Rhys had little to fear about from bandits. “Poor as a monk” was a household expression. One glimpse of monkish robes (even those of a strange color) and thieves turned away in disgust.
Atta’s low rumble caused Rhys to abandon his thoughts and turn his attention to the task ahead. They had reached the battlefield and he could see Nightshade quite clearly, the red moon smiling down on him brightly, as if Lunitari found it all quite funny.
Rhys chose a place in the shadows beneath a tree that, by its splintered branches, had been caught up in the fighting. He felt a prick from his conscience for spying on the kender, but the matter was too important, too urgent to be left to chance.
“At least I’ve given Nightshade the benefit of the doubt,” Rhys said to Atta, as he watched the kender prowl hopefully around the battlefield. “Anyone else hearing such a tale would have hauled him off to the cells for the insane.”
The battlefield was a large stretch of open ground, several acres in length and breadth.
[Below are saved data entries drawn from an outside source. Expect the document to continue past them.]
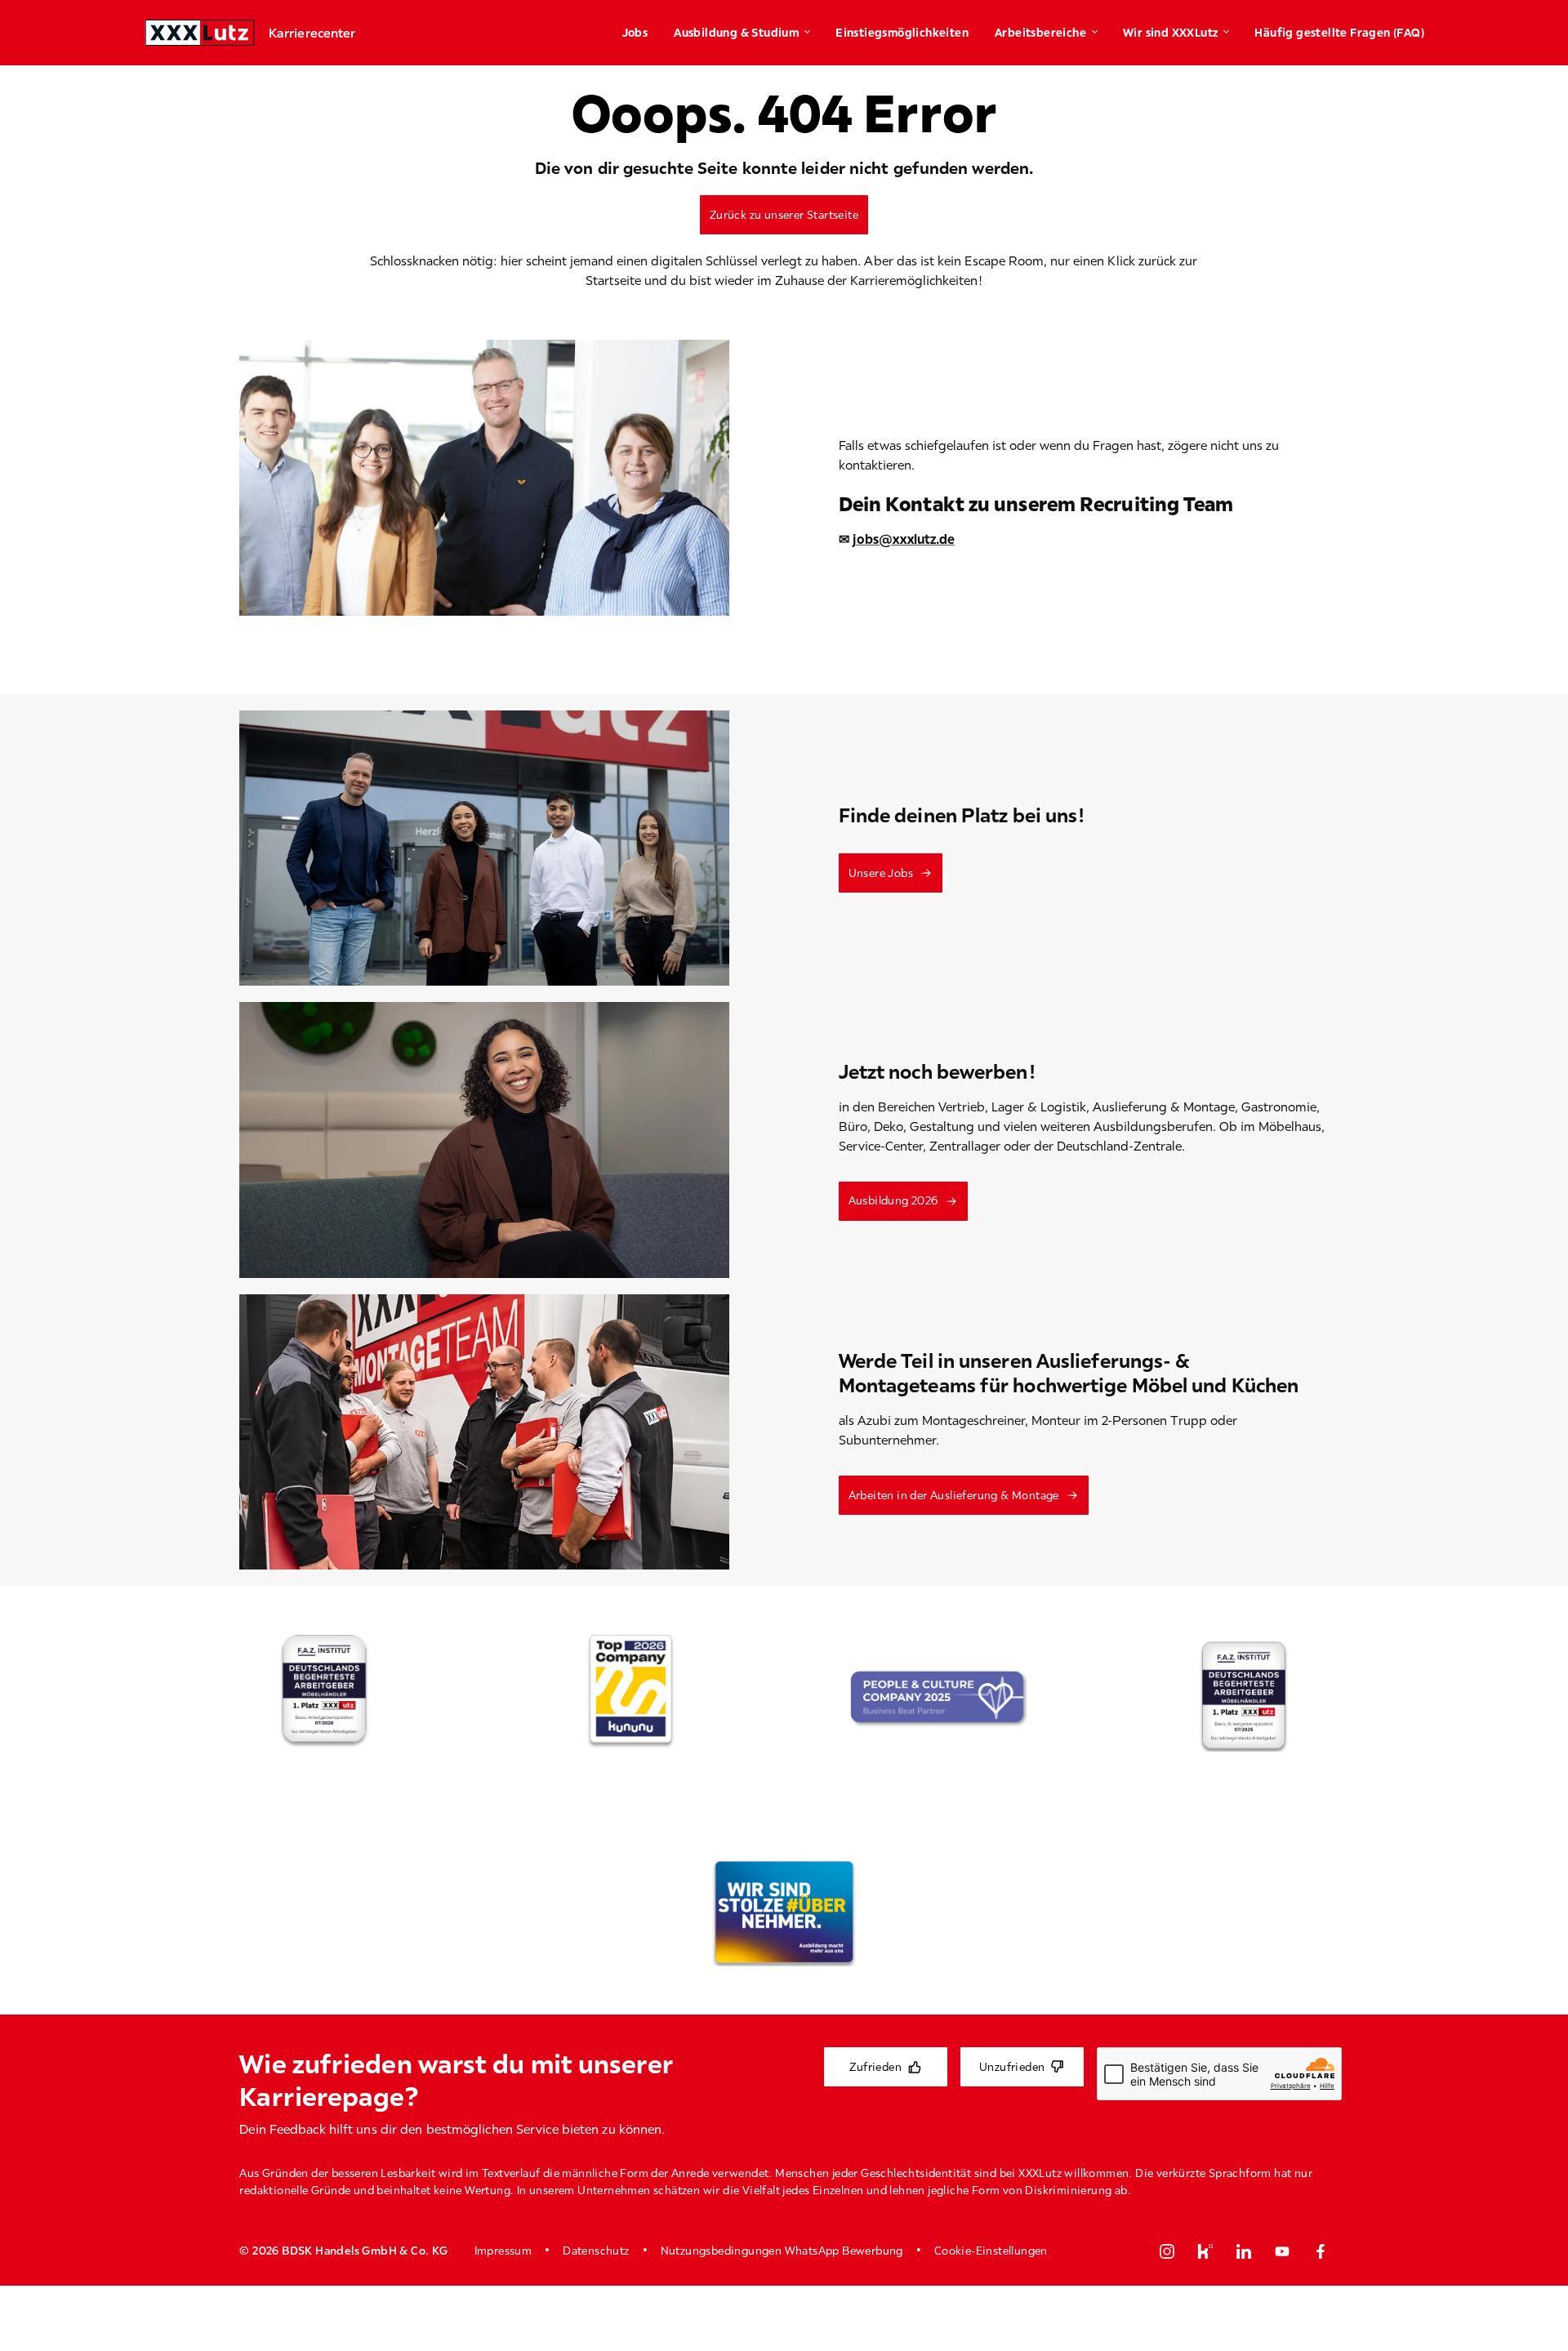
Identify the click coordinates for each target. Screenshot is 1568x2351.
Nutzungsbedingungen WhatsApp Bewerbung (782, 2250)
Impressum (503, 2250)
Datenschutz (596, 2250)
The battle had been fought only a few years previous, and although the field was now overgrown with weeds and grass, some scars of the conflict could still be seen.
Any intact armor or weapons had been looted by either the victors or the townspeople. Left behind were broken spears, rusted bits of armor, a worn boot, a torn gauntlet, splintered arrows. Rhys had no idea who had been fighting whom in the battle. Not that it mattered.